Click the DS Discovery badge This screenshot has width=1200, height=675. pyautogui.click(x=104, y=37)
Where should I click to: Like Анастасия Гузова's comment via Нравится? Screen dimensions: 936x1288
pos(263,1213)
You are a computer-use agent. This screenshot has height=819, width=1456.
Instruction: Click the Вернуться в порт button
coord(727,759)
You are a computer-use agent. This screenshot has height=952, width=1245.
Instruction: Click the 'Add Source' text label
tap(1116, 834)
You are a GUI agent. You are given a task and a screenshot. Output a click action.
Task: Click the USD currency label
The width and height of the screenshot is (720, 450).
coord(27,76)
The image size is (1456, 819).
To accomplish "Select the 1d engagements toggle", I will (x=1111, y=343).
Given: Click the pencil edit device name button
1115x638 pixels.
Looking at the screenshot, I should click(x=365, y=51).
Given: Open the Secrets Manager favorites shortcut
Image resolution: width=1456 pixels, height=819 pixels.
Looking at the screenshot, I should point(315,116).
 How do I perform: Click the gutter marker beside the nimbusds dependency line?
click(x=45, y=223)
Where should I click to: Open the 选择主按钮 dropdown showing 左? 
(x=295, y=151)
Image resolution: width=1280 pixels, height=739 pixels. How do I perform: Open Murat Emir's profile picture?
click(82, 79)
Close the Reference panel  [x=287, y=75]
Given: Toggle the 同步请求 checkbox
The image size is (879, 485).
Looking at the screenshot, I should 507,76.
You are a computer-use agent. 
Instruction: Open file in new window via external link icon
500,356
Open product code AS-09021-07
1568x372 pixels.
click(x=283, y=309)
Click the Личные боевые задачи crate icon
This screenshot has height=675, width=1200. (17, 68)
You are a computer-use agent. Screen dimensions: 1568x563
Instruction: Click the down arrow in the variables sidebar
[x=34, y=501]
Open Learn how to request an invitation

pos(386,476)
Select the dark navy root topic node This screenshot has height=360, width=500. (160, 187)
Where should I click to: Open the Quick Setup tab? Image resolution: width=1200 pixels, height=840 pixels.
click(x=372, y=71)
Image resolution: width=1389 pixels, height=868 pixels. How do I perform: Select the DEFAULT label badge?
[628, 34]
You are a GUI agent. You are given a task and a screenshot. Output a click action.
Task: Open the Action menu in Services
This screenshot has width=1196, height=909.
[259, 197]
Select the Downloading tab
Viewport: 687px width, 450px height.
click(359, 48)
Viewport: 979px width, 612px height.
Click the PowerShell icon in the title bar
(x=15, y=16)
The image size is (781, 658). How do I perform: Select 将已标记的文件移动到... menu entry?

_Task instructions_
Edit the rows in the stretch from "Image resolution: width=1280" through "Looking at the screenshot, I should 507,76." so that "panel" becomes "sidebar", and give back only those rows with nothing else altered.

_Task result_
Image resolution: width=1280 pixels, height=739 pixels. How do I perform: Open Murat Emir's profile picture?
click(82, 79)
Close the Reference sidebar  [x=287, y=75]
Given: Toggle the 同步请求 checkbox
The image size is (879, 485).
Looking at the screenshot, I should 507,76.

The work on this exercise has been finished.